RAL Tier1 weekly operations castor 19/10/2009
From GridPP Wiki
								
												
				Contents
Summary of Previous Week
- CASTOR F2F at CERN (Chris, Matt)
-  Continuing to deal with fallout from ORACLE disk contoller crash: specificially the rollback of the databases (All)
- Investigation into exactly what happened (All, DB Team)
- Investigating into the consequences of re-using NS uniqueid (Chris, Matt, CERN team)
- Producing lists of lost and at-risk files (Chris, Matt)
- Gathering information for post mortem (All)
- Increased NS uniqueid counter in NS database (All, DB Team)
 
- Deployed one new disk server for LHCb (Chris)
- Tweaked database backups to try out a grandfather/father/son cycle (Cheney)
- Continued with build of new db server cdbe07 (Cheney)
- Tweaked backups of redo logs to dmf for Pluto (Cheney)
- Added bulk log disk array for Pluto redo log archive (Cheney)
- Fixed cdbe02 and configured to pick up Overland array (Cheney)
- Shifted emc array to run on different pdu but same power supply (Cheney)
- Building tape robot controller to swapout buxton (Cheney)
Developments for this week
- Setup 2.1.8 on repack server with Puppet (Chris)
- Working on puppet manifest for polymorphic central servers (Chris)

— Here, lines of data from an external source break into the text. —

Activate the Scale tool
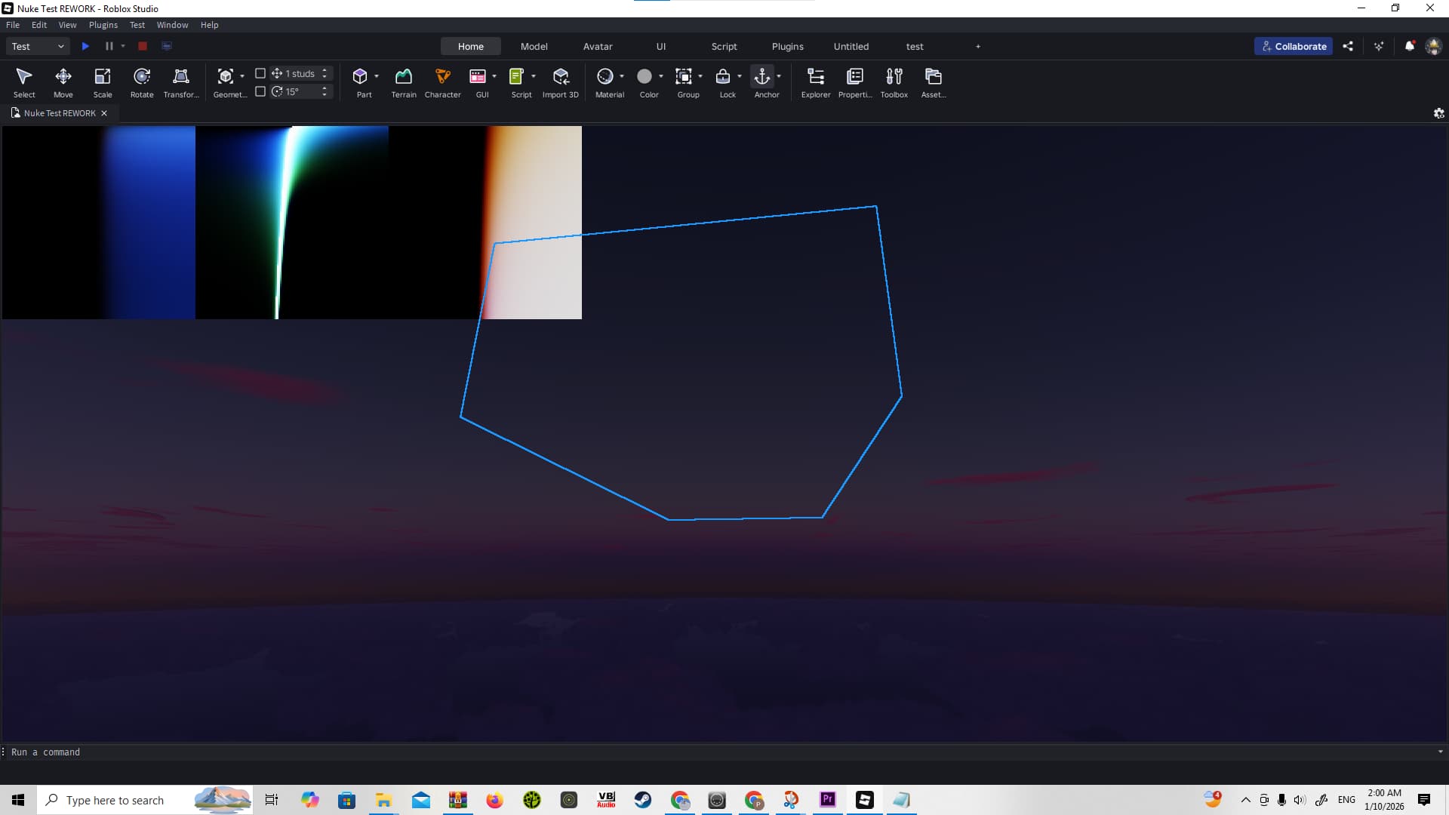 pyautogui.click(x=103, y=83)
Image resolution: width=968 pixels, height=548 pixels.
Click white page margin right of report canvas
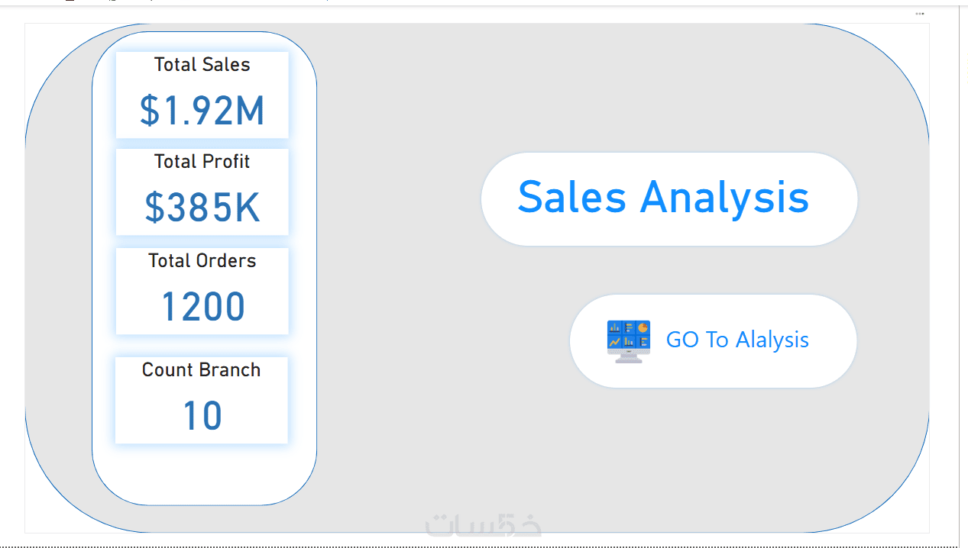tap(944, 275)
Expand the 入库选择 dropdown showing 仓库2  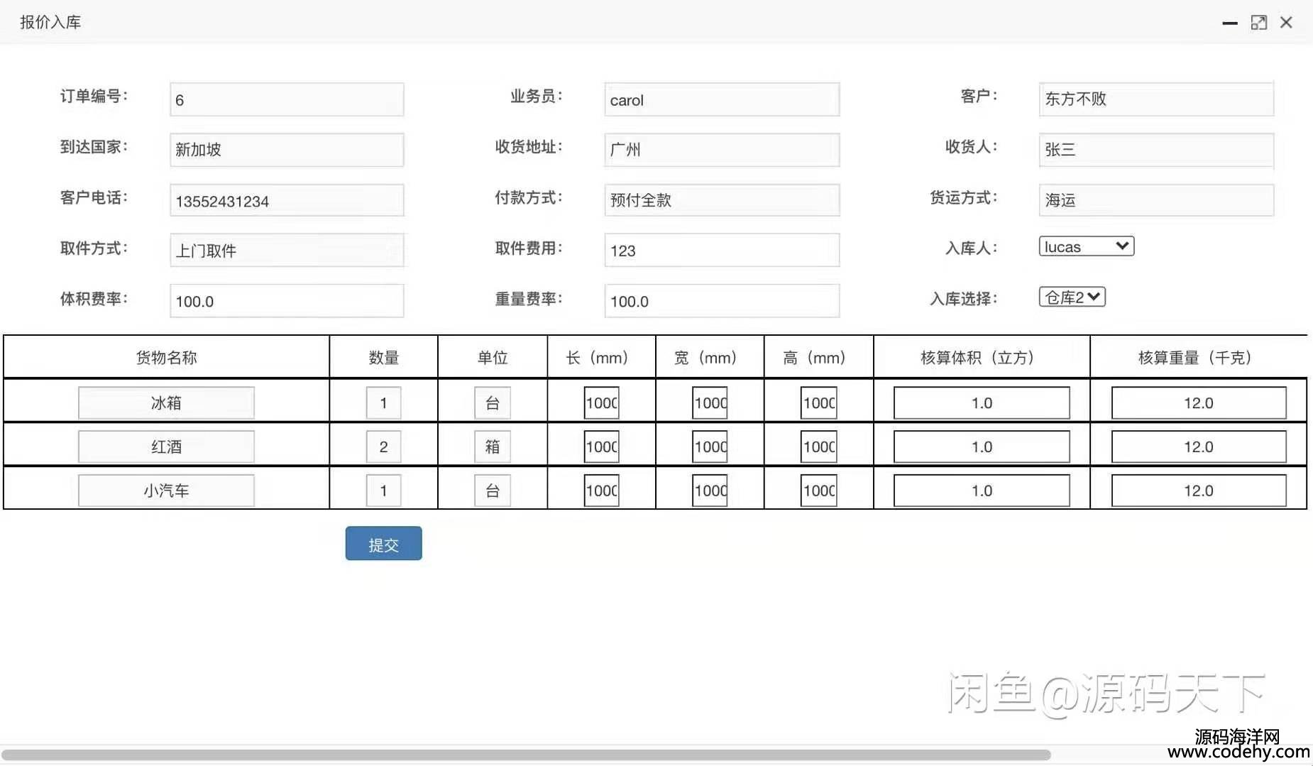pos(1072,297)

- Testing various combinations of emc kit versus power supply (Cheney)
- Regen nagios config for diskservers (Cheney)
- Build spare tape robot controller (Cheney)
- Build replacement db server (Cheney)
- Techwatch newsletter (Cheney)
- Making ATLAS file lists for comparison to LFC (Matt)
- Contributing to incident PMs (Matt)
Ongoing
- SRM 2.8-1 deployment on Gen,LHCb,CMS (Shaun)
- CastorMon monitoring graphs for Gen instance (Brian)
- Black and White list tests (Chris)
- Disaster recovery document (Matt)
Operations Issues
- Possible lost data resulting from reusing NS uniqueid's (TBC).
- Problems with DNS server (chiton) caused all CASTOR instances to be affected for 4-5 hours
Blocking issues
- Problems with ganglia check on GEN instance delaying work on monitoring (in hand)
Planned, Scheduled and Cancelled Down Times
none
Changes to Production Milestones
none
Advanced Planning
- Black and White lists? (delayed until it is required on a 'per-instance' basis)
- Improve resiliency to central services (This year)
Staffing
- Brian A/L
- Tim at LTUG (Mon-Wed)
- Shaun away (?)
- Castor on Call person: Chris